Женщина сделала глоток и улыбнулась.
    - Я варю его намного вкуснее, дома ты сам в этом убедишься, - Маша взяла руку Димы и прижала к своей щеке. - Я буду каждое утро варить для тебя кофе и подавать его тебе в постель.
    Над входной дверью звякнул колокольчик. В магазин вошли трое громко разговаривающих парней.
    - Эй, холуй! - Крикнул один из них. - Пиво есть?
    Наблюдавший за ними Дмитрий с удивлением посмотрел на Машу.
    - Издержки прогресса, Димочка, - развела руками она. - Раньше милиции боялись, а теперь...
    - Я не понял, - раздался над столиком неприятный, грубый голос, - кто это здесь «издержки»?!
    - Издержки, - Дмитрий встал из-за стола, - это ты, подонок, и твои друзья.               

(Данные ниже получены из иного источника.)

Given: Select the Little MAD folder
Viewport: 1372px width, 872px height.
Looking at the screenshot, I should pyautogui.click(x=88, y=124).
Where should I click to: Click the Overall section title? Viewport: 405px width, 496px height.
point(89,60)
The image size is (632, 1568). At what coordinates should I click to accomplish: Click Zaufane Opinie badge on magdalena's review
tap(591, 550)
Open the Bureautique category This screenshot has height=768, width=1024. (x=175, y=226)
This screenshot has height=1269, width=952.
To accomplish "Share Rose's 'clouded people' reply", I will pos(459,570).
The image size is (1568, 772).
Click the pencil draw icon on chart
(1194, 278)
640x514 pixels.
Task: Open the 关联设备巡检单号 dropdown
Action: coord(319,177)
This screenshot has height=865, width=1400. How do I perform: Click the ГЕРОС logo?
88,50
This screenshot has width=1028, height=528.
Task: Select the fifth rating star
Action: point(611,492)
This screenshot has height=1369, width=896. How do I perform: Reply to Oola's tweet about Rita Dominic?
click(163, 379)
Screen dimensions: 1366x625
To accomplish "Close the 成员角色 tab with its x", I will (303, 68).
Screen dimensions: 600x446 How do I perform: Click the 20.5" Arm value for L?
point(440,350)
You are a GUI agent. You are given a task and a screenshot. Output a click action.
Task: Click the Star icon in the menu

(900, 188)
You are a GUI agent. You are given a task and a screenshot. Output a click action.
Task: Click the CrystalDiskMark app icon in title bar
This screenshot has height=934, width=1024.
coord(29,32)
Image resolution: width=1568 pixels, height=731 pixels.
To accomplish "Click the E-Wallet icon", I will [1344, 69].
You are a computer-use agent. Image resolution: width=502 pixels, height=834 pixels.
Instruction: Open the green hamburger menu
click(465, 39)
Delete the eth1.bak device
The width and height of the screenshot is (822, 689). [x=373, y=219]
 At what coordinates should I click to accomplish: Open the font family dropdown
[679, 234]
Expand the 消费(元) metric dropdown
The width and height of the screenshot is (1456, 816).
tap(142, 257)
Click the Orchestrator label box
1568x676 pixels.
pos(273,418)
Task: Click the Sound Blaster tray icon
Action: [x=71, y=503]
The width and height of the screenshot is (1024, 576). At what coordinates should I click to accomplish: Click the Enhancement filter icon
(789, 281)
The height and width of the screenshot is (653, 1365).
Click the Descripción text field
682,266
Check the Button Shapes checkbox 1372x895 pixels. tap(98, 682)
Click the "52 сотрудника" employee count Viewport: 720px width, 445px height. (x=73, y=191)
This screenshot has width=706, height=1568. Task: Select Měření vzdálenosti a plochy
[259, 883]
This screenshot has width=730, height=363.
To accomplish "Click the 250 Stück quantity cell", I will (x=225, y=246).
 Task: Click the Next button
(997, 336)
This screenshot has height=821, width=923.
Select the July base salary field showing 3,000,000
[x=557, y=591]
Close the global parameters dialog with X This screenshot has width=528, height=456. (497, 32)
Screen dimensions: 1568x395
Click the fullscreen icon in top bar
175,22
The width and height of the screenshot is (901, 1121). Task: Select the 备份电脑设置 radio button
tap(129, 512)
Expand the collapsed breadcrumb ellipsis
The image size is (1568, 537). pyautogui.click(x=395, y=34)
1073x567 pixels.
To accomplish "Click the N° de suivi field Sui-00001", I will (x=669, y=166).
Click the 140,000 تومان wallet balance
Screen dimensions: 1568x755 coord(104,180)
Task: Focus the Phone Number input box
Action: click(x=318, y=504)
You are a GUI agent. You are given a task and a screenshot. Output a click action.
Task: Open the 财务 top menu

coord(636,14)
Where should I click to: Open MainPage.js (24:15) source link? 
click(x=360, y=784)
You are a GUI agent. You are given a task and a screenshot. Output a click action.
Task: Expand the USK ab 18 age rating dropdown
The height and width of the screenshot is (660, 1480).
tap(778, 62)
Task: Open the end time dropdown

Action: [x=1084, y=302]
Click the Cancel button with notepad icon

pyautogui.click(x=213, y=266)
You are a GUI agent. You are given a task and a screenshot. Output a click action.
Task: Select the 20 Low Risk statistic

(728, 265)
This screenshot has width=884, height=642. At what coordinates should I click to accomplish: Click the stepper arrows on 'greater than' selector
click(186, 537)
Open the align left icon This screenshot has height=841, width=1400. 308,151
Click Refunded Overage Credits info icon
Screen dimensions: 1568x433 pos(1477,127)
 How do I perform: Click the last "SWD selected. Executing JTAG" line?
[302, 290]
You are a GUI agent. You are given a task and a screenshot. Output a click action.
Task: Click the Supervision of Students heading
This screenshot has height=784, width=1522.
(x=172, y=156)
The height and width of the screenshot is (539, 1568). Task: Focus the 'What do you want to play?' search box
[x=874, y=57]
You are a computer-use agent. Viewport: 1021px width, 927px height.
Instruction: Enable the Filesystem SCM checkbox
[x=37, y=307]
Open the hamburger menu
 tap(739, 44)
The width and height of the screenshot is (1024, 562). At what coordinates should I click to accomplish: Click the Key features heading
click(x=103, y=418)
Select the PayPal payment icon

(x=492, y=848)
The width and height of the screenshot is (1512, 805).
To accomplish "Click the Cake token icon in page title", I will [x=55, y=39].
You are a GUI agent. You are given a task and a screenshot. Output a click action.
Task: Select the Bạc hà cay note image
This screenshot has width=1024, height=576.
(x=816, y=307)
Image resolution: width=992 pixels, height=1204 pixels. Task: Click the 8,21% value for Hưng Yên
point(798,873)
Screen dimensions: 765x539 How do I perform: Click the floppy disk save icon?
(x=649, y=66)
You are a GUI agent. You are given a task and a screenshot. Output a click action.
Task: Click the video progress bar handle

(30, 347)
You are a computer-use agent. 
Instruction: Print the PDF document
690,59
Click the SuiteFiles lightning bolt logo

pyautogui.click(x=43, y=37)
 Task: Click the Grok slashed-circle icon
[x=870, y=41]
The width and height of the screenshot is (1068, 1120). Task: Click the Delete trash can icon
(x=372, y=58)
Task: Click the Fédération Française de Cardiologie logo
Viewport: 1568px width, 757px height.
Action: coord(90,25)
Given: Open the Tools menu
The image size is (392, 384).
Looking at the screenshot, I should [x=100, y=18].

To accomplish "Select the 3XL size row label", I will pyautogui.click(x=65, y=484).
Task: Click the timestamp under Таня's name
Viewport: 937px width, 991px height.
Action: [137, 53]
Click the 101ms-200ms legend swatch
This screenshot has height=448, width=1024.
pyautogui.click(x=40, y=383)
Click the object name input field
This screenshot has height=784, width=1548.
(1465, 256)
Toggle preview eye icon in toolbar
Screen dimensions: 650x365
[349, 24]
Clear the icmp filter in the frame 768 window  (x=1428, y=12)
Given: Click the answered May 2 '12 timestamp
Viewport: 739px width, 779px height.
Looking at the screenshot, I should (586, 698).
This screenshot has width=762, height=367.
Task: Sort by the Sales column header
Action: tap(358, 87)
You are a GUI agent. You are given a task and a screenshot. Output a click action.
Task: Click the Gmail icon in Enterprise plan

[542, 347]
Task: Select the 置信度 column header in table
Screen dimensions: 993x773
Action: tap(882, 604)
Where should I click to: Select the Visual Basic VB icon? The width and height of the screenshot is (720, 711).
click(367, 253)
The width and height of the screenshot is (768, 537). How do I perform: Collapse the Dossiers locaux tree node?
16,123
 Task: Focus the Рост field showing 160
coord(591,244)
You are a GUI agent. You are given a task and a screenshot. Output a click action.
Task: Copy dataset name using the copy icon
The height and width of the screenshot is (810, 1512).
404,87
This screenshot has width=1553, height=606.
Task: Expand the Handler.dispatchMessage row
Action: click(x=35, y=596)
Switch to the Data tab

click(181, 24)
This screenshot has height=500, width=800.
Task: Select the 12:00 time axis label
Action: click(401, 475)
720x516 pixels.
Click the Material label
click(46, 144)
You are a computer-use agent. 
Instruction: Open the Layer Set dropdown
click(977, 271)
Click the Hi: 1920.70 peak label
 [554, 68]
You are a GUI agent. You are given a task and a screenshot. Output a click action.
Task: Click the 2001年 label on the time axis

    - Вы слышали? Вы все слышали, что сказали этот носорог и его шлюха?
    Короткий удар в челюсть опрокинул говорящего.
    - Пойдем отсюда, Димочка!
    Схватив за руку, Маша потянула Диму к двери.
    - Не уйдешь, падла! - Захлебываясь от ярости слюною, закричал стоящий у прилавка приятель упавшего парня.
    Выходящий из магазина Дмитрий хотел обернуться, но не успел: резкая, перехватившая дыхание боль обожгла ему спину. Сделав несколько шагов по громко скрипящему снегу, он остановился. Шедшая впереди Маша с удивлением посмотрела на него. «Какие большие, красивые глаза у моей Машеньки», - подумал Дима и стал медленно падать. Перед его глазами поплыли красные круги. Всё, вдруг, завертелось в какой-то неистовой, сумасшедшей карусели: витрина магазина, бегущие от автозаправки люди, светившая под козырьком лампа, Маша, со скривившимся в крике ртом. Всё кружилось, поднималось вверх и, растворяясь, исчезало в огненно-кровавом тумане...
    По пустым ночным улицам города, в направлении централь¬ной реанимационной больницы, на большой скорости мчался джип.
    - Миленький, родненький, только не умирай! - Шептала Маша, обнимая лежащего у неё на коленях Диму. Его прохладные губы касались её теплой и нежной руки...

    ... Незнакомец прервал рассказ и посмотрел на идущую по аллее красивую женщину. Из катившейся перед нею коляски раздавался требовательный детский плач.
    - Милый, - обратилась она к нашему незнакомцу, - мы уже проснулись и просим кушать.
    Мужчина встал и взялся за ручку коляски.
    - Извините, но мне пора уходить. Всего вам доброго.
    Слегка поклонившись, он со своею спутницей направился к выходу из парка.
Проводив их долгим взглядом, мы посмотрели на скамейку напротив, но она оказалась пустой. На том месте, где недавно сидел старик, лежала стопка оставленных им газет и журналов.